Евграф пробирался в толпе, через ряды скамеек, прямо к президиуму. В руке его белела бумага.
— Таскать, что у тебя, Евграф Анфимович? — не растерялся Митька Куземкин.
— У меня, Митрей Митревич, личное заявление! Вот, прошу разобрать…
— Заявленье принесешь завтре в контору.
— Нет, прошу разобрать на общем собранье. — Евграф повернулся к народу.
— Разобрать! — выкрикнули из толпы.
— Пусть зачитает.
— Говори, говори, Евграф Анфимович, не стесняйся.
— Да я что? — смутился Евграф от общего к нему внимания. — Мое дело не к спеху, можно и после. Я, значит, одно прошу…
Поднялся шум. Предрик Микулин тщетно пытался взять себя в руки. Митька Куземкин начал вслух зачитывать мироновскую бумагу:
— Тише, товарищи! Читаю. «На общее собрание колхоза «Первая пятилетка» от Миронова Евграфа, гражданина деревни Шибанихи Ольховского сельсовета. Заявление. Прошу убедительно колхозников поставить меня… — Митька запнулся и даже глаза вытаращил —… в шибановские пастухи. Как не имею пропитанья себе и своему семейству, а пастух Гуря скот пасти не желает и уговор с обществом хочет расторгнуть. Прошу в просьбе не отказать. К сему Миронов».

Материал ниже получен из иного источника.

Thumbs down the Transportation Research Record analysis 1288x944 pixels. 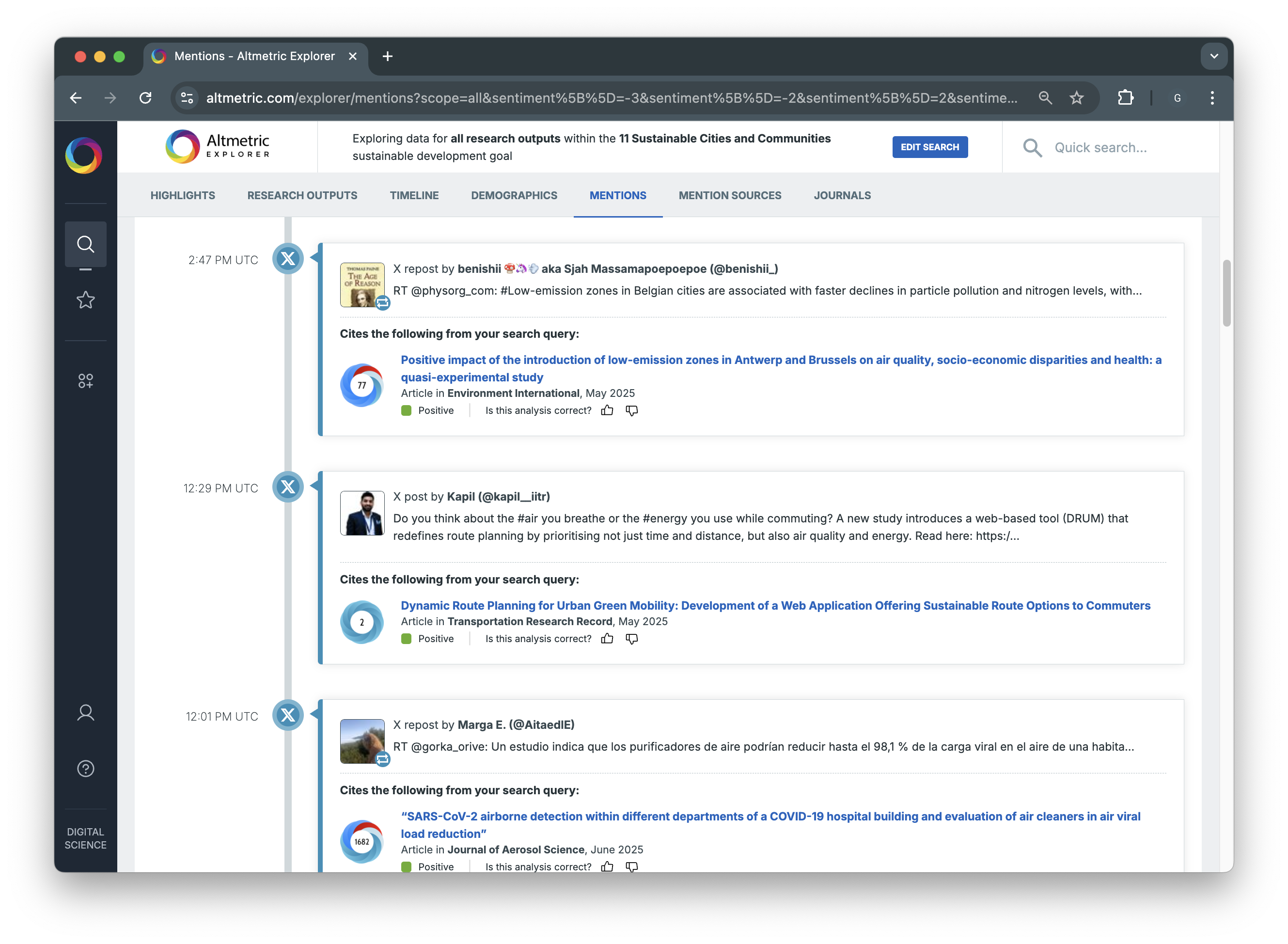631,638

У предрика Микулина отлегло от сердца, однако же собрание окончательно сбилось с правильного пути. Люди прослушали заявление Миронова, затаив дыхание. Первым очнулся Киндя Судейкин. Он хлопнул по колену своим картузом, в котором прятал когда-то микулинскую печать, утерянную в соломенных скирдах:
— Еграша, да ты што? Взаправду ли?
— Взаправду, Акиндин Ливодорович, взаправду. Мне по миру ходить не с руки…
Колхозники зашумели еще больше. Заговорили все сразу, не слушая друг друга. Бабы заохали: «Экой мужик да в пастухи, разве ладно?» — «А чево ему, бедному, делать, ежели все отнято?» — «Правда, правда, ведь ись-пить надо каждый день». — «Говорится в пословице, от сумы да от тюрьмы не зарекайся». — «А за што в тюрьму-то мужика упекли? Ведь не за што не про што».